Studio album by Norther
- Released: 2002
- Recorded: 2001
- Studio: Sundi Coop Studios, Savonlinna
- Genre: Melodic death metal; power metal;
- Length: 43:28 46:30 (with bonus track)
- Label: Spinefarm
- Producer: Tuomo "jäänksmä tälläseks" Valtonen

Norther chronology
| Warlord (2000) | Dreams of Endless War (2002) | Mirror of Madness (2003) |

= Dreams of Endless War =

Dreams of Endless War is the debut album by the Finnish melodic death metal band Norther. It was released in 2002 by Spinefarm Records.
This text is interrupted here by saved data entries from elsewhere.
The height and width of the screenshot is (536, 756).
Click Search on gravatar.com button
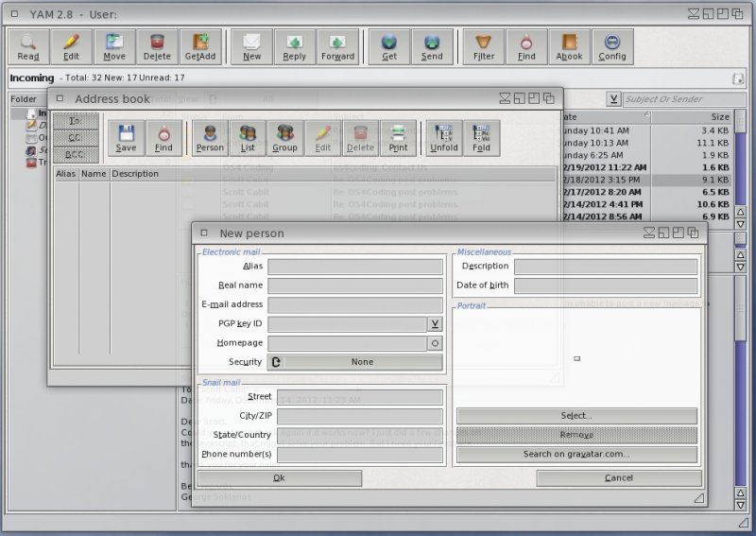coord(576,455)
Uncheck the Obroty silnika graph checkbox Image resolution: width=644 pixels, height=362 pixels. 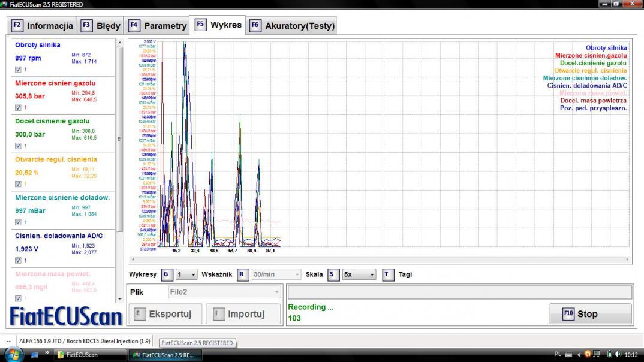pyautogui.click(x=18, y=70)
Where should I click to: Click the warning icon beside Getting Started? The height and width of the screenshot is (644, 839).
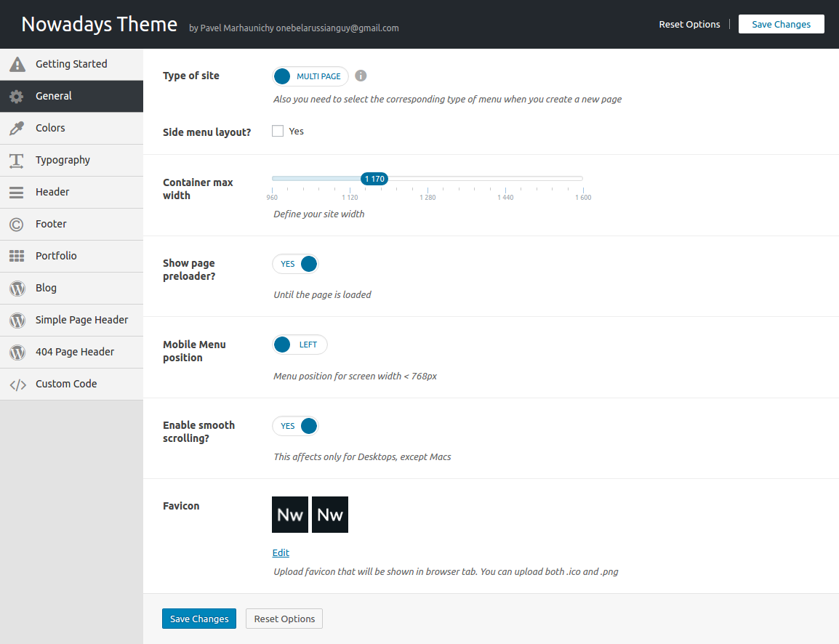click(17, 65)
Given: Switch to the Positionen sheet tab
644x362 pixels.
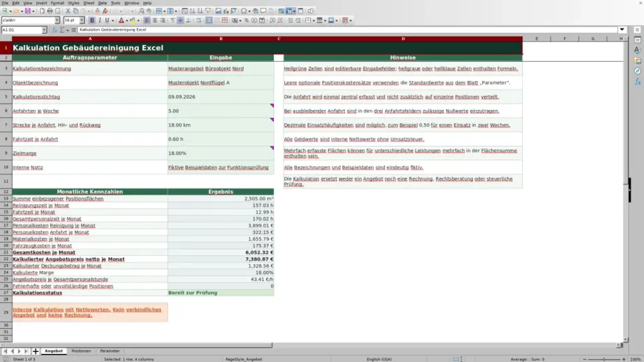Looking at the screenshot, I should [81, 351].
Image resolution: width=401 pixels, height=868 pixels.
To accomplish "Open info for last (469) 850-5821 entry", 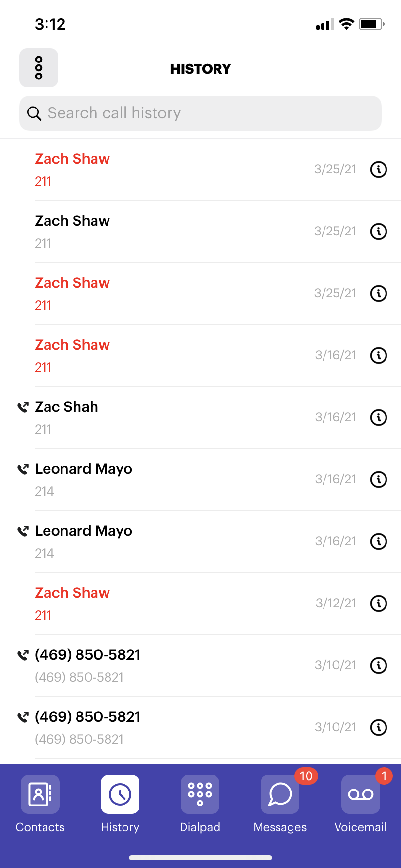I will [379, 728].
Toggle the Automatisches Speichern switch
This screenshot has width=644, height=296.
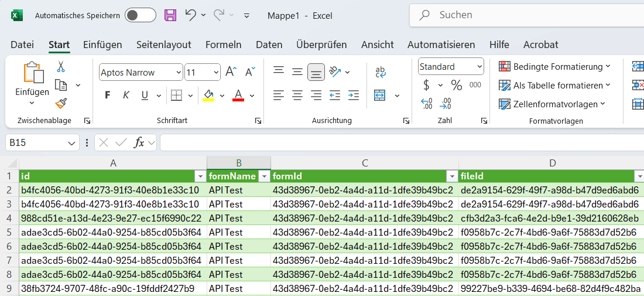click(141, 15)
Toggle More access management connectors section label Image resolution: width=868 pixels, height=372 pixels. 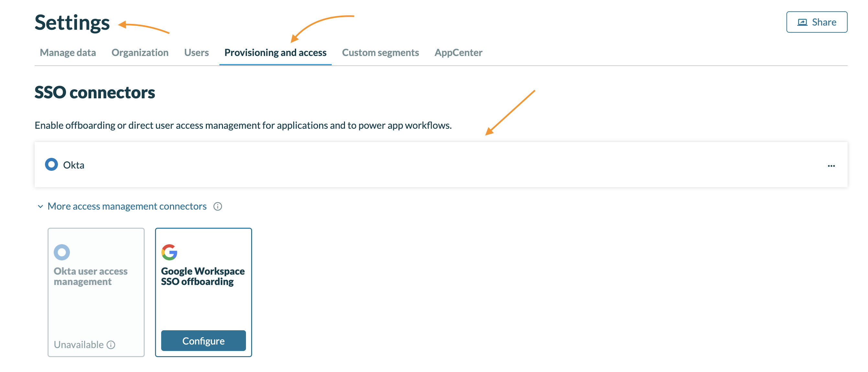click(127, 206)
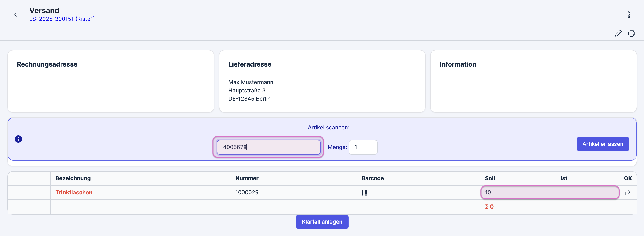
Task: Open the LS: 2025-300151 (Kiste1) link
Action: (62, 19)
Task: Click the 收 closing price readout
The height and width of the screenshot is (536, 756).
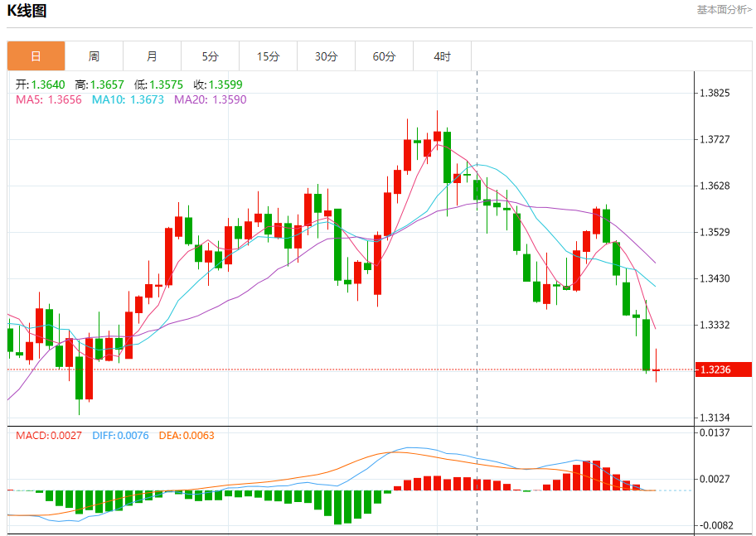Action: 218,85
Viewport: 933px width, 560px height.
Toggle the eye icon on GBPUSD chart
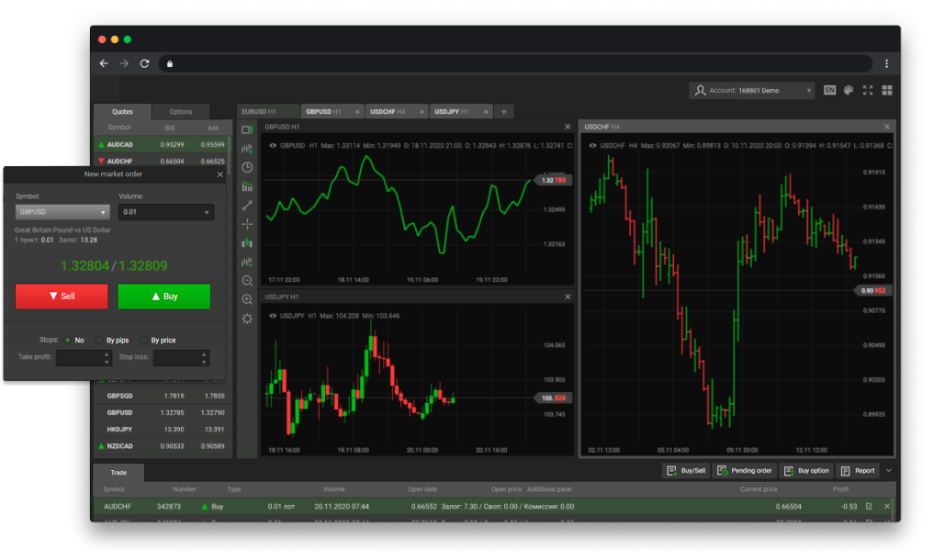tap(272, 145)
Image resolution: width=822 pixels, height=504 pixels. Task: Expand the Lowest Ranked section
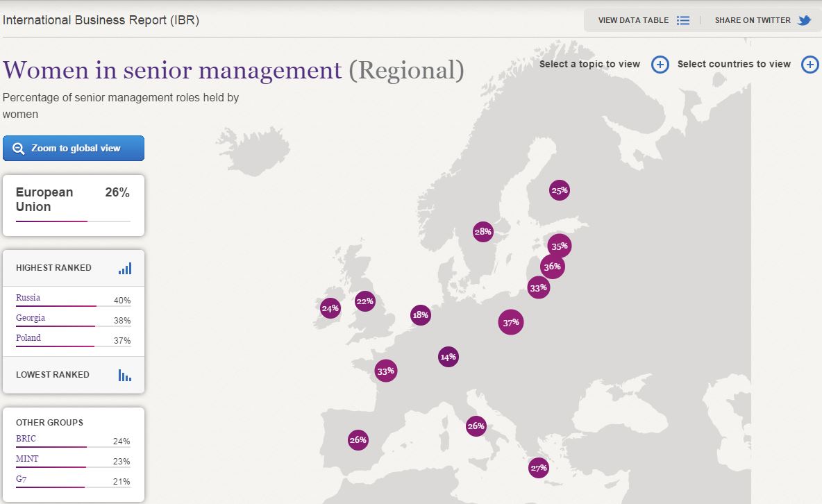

The songs "Victorious One" and "Endless War" are demo songs from Warlord, while the song "Warlord" from the demo was renamed as "Endless War" and are identical tracks. "Released" was released as a single and made into a music video.

==Track listing==

| No. | Title | Lyrics | Music | Length |
|---|---|---|---|---|
| 1. | "Darkest Time" | Tuomas Planman | Petri Lindroos, Kristian Ranta | 6:10 |
| 2. | "Last Breath" | Lindroos | Lindroos, Ranta | 5:01 |
| 3. | "Released" | Ranta | Ranta, Lindroos | 4:08 |
| 4. | "Endless War" | Ranta | Lindroos, Korpas | 6:49 |
| 5. | "Dream" | Lindroos | Lindroos, Ranta | 4:34 |
| 6. | "Victorious One" | Lindroos, Ranta | Lindroos, Korpas | 5:44 |
| 7. | "Nothing Left" | Ranta | Ranta, Lindroos | 4:22 |
| 8. | "The Last Night" |  | Planman, Ranta | 2:18 |
| 9. | "Final Countdown" (Europe cover) | Joey Tempest | Tempest | 4:22 |
| 10. | "Youth Gone Wild" (Skid Row cover Japanese Bonus Track) | Rachel Bolan | Bolan, Dave Sabo | 3:02 |

==Videography==
The album features a video for the song "Released", which can be viewed here.

==Credits==
===Norther===

- Petri Lindroos − guitars, vocals
- Kristian Ranta − guitars
- Tuomas Planman − keyboards
- Jukka Koskinen − bass guitar
- Toni Hallio − drums

===Other===
- Mixed in 2001 at Finnvox Studios by Mikko Karmila.
- Mastered in 2001 at Finnvox Studios by Mika "Mikä" Jussila.
- Photos by Toni Härkönen.
- Illustration and logo by "tree-dwelling goblin" Janne Pitkänen.